• _EXTRACTED TEXT_
↓

Dementia and communication
Nearly every type of dementia compromises the ability to process language. It’s harder for the affected person to grasp words, to comprehend their meaning, and to track what’s being said. Communication with your family member may seem a frustrating struggle. Still, aim for interactions that maintain a positive relationship.
People with Alzheimer’s or other memory loss conditions often have trouble expressing themselves, sometimes right from the start of the disease. This can easily lead to confusion and frustration for both of you.
Your willingness to exercise patience is key to successful communication: Patience and calm, over and over and over again.
This is hard! AND it’s essential to keeping a positive relationship.
There are some practical tips, too. Even in the early stages, word finding can be difficult, so they may describe an object rather than name it. They may forget what they just said and say it again. They are easily distracted. You can help by using the following strategies:
- Avoid groups. One-on-one conversations work best.
- Limit distractions. Turn off the TV or radio. Do one thing at a time; for example, converse OR put on shoes.
- Allow time. Rushing creates stress, which makes it harder—for us all!—to find the right words or keep thoughts organized.
- Offer encouragement. Don’t interrupt or try to finish their sentences. Smile and make eye contact. Project reassurance that they can take all the time they need to say what they want to say.

↑

• _QUESTIONS TO ANSWER_
1. Answer these questions from the text on dementia and communication.
(a) What does the text call key to successful communication?
(b) Which kind of conversation does the text say works best?
(c) What does rushing create, according to the text?
2. Translate this sentence from the text on dementia and communication into Spanish: "People with Alzheimer’s or other memory loss conditions often have trouble expressing themselves, sometimes right from the start of the disease."
3. Write a continuation of the text on dementia and communication, starting after its last tip.

• _GIVEN INFORMATION_
↓

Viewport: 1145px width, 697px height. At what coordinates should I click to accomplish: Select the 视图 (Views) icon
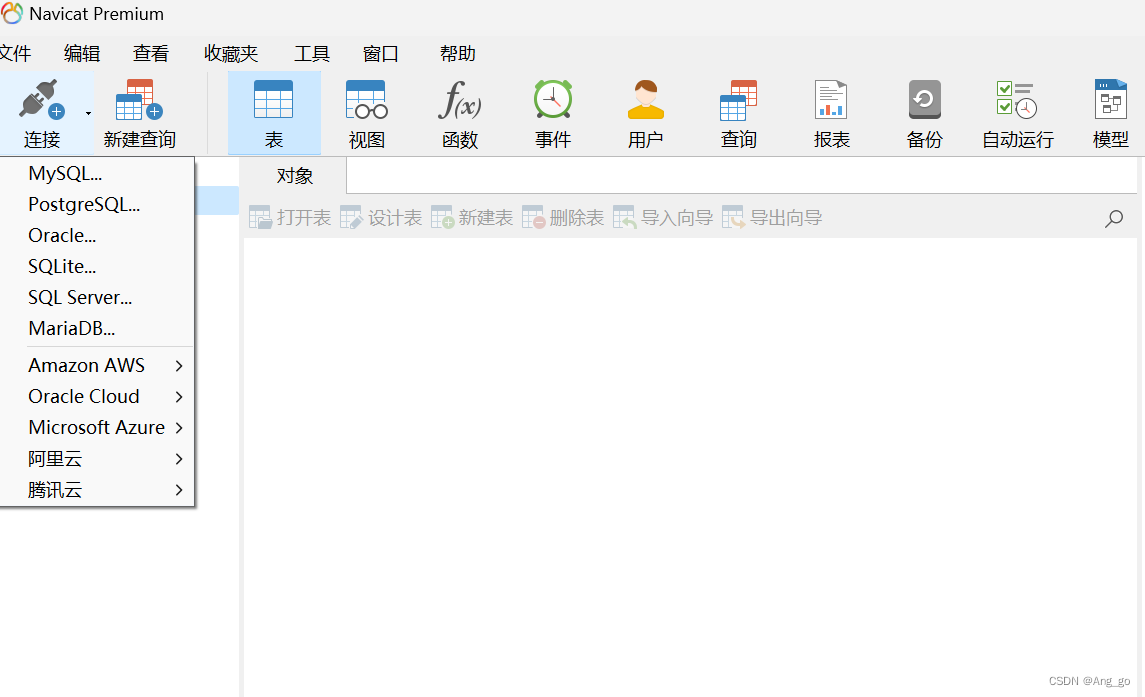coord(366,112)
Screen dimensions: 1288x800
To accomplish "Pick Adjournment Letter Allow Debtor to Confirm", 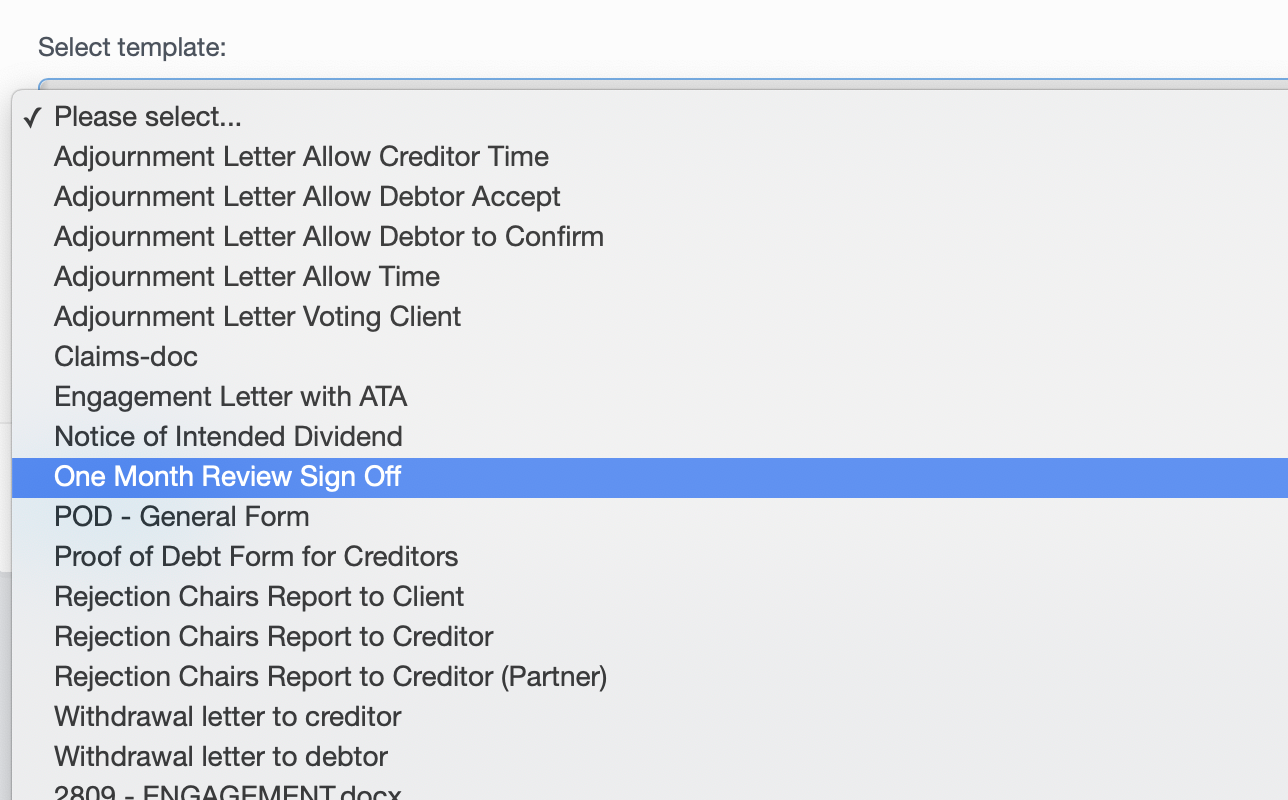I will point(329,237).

↑

• _RESULTS OF THE TASKS_
1.
(a) Your willingness to exercise patience (patience and calm, over and over again).
(b) One-on-one conversations.
(c) Stress.

2. Las personas con alzhéimer u otras afecciones de pérdida de memoria a menudo tienen dificultades para expresarse, a veces desde el inicio mismo de la enfermedad.

3.
As dementia progresses, you may need to redefine what a conversation is with your loved one. It may be less of an exchange of ideas and more an opportunity for your relative to engage with you. Your focus is on making the exchange a pleasant one.
- Avoid correcting them. It’s okay if the details aren’t right or their logic is “off.” When inaccuracies are pointed out, they may misinterpret your corrections as dislike or disrespect.
- Learn to read their tone and body language. Search for the emotion or meaning behind their words. For example, repeated questions often indicate anxiety. A sudden demand to leave a gathering can be a sign of confusion or overwhelm.
Your emotional tone is key. Pay attention to your body language, gestures, facial expressions, tone of voice, and volume. What will linger for your relative is how they felt about the interaction more than what was said.
Speak slowly, calmly, and patiently. Avoid long sentences, slang, or idioms (“Keep your eyes peeled”). Try to avoid comments that might leave your loved one feeling less-than or stupid.
- Don’t talk as if your relative is not there—for example, at the doctor’s office.
- Avoid correcting or arguing. Unless it creates danger, go along with their view when possible. Pointing out their deficits just engenders shame and mistrust.
- Keep stories or topics simple. They can’t follow a complicated plot.
- Avoid questions about recent events, such as “What did you do yesterday?” Focus instead on the far past and their feelings, as in “What did you used to do for fun in the winter?”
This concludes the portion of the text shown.